In a post last week, I reported on how the insane push for “green” energy had infested even the major money managers in the U.S., led by Larry Fink of Black Rock, who were using their voting power to attempt to force large public companies to make “net zero” pledges. For years this trend has proceeded without significant pushback. But today a post at RealClearPolitics by Andy Puzder and Stephen Soukup reports that “Larry Fink’s Crusade Runs Into Resistance.” (You may remember Puzder as Trump’s first nominee for Labor Secretary, who did not get Senate confirmation.) Excerpt:
By year’s end, the resistance to ESG and woke capital had increased in size and variety. Everyone from shareholder activists to U.S. senators, state treasurers, legislators, and governors, as well as the former director of “sustainable investing” for BlackRock itself – were charting various forms of pushback against the newly woke masters of the financial universe.
Leading the charge are elected official in Republican-led states, with Texas, West Virginia and Florida in the forefront:
State officials, in particular, have started resisting. . . . Texas has enacted legislation banning companies that engage in political vendettas against oil and gas or gun companies from doing business with the state. Lt. Gov. Dan Patrick has asked the state’s comptroller to place BlackRock on this list of banned companies. West Virginia Treasurer Riley Moore announced that the Board of Treasury Investments, which manages the state’s roughly $8 billion operating funds, will cease doing business with BlackRock because it embraces “‘net zero’ investment strategies” that harm the energy sector, “while increasing investments in Chinese companies.” “[T]o combat woke corporate ideology,” Florida Gov. Ron DeSantis and the trustees for the State Board of Administration voted to “clarify the state’s expectation that all fund managers should act solely in the financial interest of the state’s funds” and revoked “all proxy voting authority of outside fund managers,” including BlackRock.

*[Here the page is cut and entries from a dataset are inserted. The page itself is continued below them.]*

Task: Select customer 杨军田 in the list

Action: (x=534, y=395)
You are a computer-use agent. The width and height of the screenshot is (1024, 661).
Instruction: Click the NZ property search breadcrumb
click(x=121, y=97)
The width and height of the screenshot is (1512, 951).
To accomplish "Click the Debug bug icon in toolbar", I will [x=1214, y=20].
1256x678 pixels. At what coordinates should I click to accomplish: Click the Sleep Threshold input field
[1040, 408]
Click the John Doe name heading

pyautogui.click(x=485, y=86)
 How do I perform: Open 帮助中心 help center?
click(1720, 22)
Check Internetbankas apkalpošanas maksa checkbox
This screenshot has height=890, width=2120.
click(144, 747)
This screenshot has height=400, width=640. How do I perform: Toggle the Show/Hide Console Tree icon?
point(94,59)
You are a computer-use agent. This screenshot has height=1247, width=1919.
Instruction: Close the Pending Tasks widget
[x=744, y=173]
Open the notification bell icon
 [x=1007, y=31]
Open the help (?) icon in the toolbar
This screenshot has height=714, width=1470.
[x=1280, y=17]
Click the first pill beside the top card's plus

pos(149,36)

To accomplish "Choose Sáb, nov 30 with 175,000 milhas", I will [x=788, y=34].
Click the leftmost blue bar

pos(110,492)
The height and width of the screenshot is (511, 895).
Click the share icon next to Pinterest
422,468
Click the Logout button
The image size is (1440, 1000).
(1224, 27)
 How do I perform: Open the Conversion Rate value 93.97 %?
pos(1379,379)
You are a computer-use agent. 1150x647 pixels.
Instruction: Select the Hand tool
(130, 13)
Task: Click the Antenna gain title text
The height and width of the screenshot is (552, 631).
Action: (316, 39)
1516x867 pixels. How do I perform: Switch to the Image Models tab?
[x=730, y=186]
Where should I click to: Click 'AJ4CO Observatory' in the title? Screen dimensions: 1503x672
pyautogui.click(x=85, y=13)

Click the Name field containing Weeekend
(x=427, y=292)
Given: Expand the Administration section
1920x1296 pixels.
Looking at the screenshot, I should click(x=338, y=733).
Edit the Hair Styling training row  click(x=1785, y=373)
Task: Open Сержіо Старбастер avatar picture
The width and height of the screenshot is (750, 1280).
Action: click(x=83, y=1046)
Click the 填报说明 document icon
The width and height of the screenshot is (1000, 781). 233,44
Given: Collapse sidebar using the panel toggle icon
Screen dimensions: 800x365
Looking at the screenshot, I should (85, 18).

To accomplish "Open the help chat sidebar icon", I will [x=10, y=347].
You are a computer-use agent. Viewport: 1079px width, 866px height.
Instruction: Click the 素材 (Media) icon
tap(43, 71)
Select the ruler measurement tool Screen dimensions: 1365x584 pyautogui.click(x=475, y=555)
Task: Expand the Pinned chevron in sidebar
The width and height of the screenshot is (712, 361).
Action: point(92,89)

It’s fair to say that at this point almost the entire Republican Party in Congress and state governments has caught on to the “green” energy scam. I say “almost” because I’m sure there are a few — like Romney — who have not. But unlike ten years ago, it’s no longer so easy for the left to intimidate potential opponents into silence with accusations that fossil fuels are “dirty” or that anyone questioning progressive climate dogma is a “denier.”